● TEXT EXCERPT:
········

Christ Jesus came into the world of faith sinners.
An hour and a half ago in that room there I was sitting listening to a dear fellow who
now is from Reading and he was telling us how much it had to do with a certain Mr. Potter,
you may have heard about him, in Reading, the converted communist.
Yes, he would say, oh, thank God for this saying, it's a true one, Christ Jesus came
into the world of faith sinners, men whose minds were blinded and blackened by sin and
yet, wonderful to say, the saving grace of Christ can reach all such.
Now having said that, you see, the apostle gives us a little bit of a reason why he puts
so to speak the divine stamp of approval on this saying, this is a faithful saying, this
is worthy of all acceptation.

········

● SOURCE DATA:

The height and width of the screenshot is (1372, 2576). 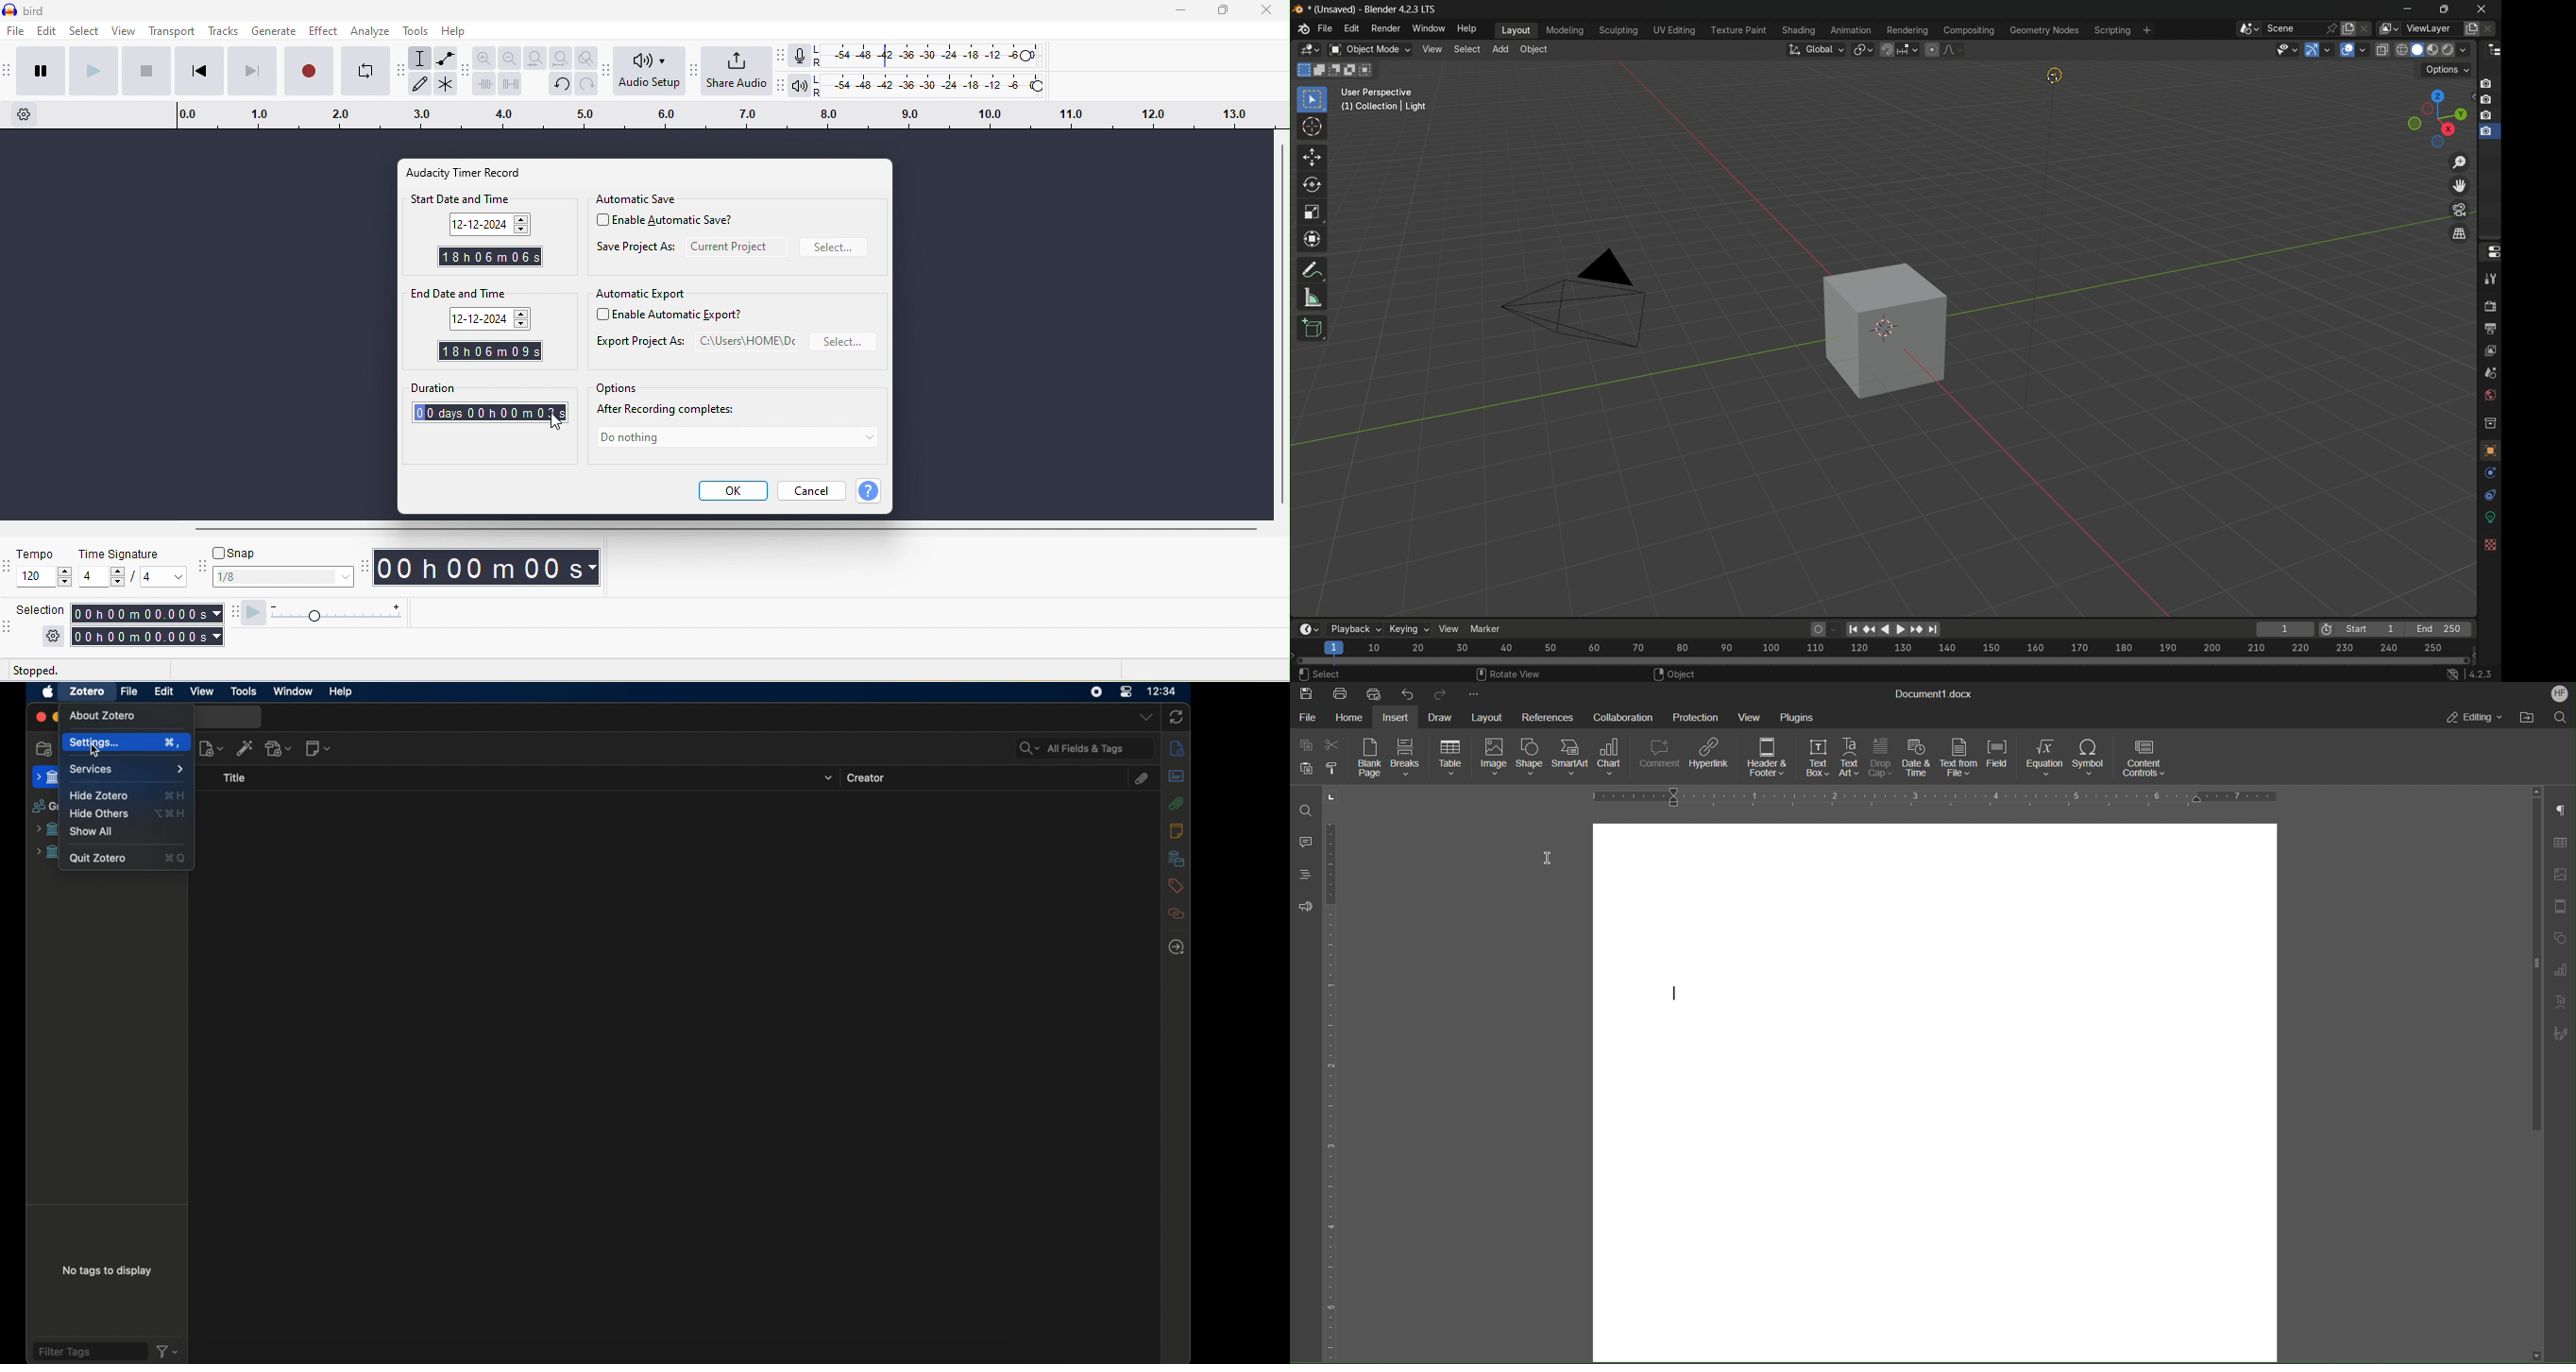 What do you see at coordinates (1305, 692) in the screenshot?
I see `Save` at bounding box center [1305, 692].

········

● AIM OF THE TASK:
Reproduce the part of the sermon excerpt starting with "Christ Jesus came into" and going on through "the converted communist.". Work only from the sermon excerpt, not from the listing.

● OUTPUT OF THE TASK:
Christ Jesus came into the world of faith sinners.
An hour and a half ago in that room there I was sitting listening to a dear fellow who
now is from Reading and he was telling us how much it had to do with a certain Mr. Potter,
you may have heard about him, in Reading, the converted communist.